Cierta vez, Domingo Ferrari el malo, enganchó la camiseta nueva en una de las ramas y la rajó de punta a punta. Rabioso, se fue a su casa y al rato apareció con una motosierra para cortar el árbol. Entre todos quisimos detenerlo, pero Domingo estaba como poseído. Con la motosierra en marcha, el malo arremetió contra los que nos habíamos amontonados en defensa del árbol y de la cancha. Estaba claro que si no había algarrobo, no había cancha, pero no lo pudimos parar. En pocos minutos la belleza del algarrobo jugador, quedó resignada y horizontal, como un delantero caído, sin pelotas, sin loros, sin vida y nunca más la cancha.

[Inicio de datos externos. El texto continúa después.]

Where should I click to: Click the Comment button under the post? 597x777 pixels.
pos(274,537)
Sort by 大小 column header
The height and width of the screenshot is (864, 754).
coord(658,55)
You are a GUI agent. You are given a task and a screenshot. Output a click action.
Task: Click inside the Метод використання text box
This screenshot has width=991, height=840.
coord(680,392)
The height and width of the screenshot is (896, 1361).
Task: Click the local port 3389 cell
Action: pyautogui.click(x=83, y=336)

En esta foto se puede observar el travezaño que sobresale. Servía para colgar camperas, gorros, etc. El fotógrafo estaba apurado pués debía cubrir otro evento y no pudo esperar al Director Técnico que entra por la parte derecha de la foto y al ayudante de campo que viene desde atrás. A lo lejos se ve el famoso árbol.

Renuncia

Gracias a la Maestra conocí la poesía aunque en ese momento no me di cuenta. El hecho de acostumbrarme a sus gritos, esa manera de maltratar el aire, me ayudó a descubrir la ventana. Ya existía pero no para mí. Sólo veía en el aula la mirada de águila de la Señorita. Y cuando por fin me habitué a esa nariz en cara de pájaro, cuando por adentro le perdí el miedo, comencé a mirar a través de la ventana. El sol pasaba a desgano entre la ramazón de un eucalipto. Los rayos inmaduros me tocaron y supe, sin conocer la palabra, lo que era la emoción. A las ocho de la mañana salían mis ojos en busca del sol. A veces el águila me sorprendía cuando el vidrio había quedado atrás y yo trepaba el gran árbol. En otras ocasiones, un grito desentonado volteaba el pizarrón y yo volvía del eucalipto con sol en las manos y ocupaba mi banco. ¿Será que tan poco sirven las matemáticas cuando hay en la escuela una ventana y un árbol? ¿Será que nunca le sirvió a la Señorita Lucrecia graznar como un pájaro desvergonzado y horrible? ¿Será que el sol en el árbol llama desde afuera? Las águilas siempre cazan de día, había enseñado la Maestra esa mañana. Nunca hubiera imaginado que un águila pretendiera cazar el sol. A la Señorita Lucrecia le molestaba el sol, la ventana y el árbol. Ese día me descubrió. Tenés el sol en las manos, me dijo, y fue suficiente. Salí por la ventana pero no fui al árbol. Metros más allá esperaba mi caballo. El águila, en vuelo desprolijo, rayó la clase, pero no pudo salir del aula. Renegué de las ciencias y de las matemáticas y como premio a esa renuncia, aún conservo el sol en mis manos.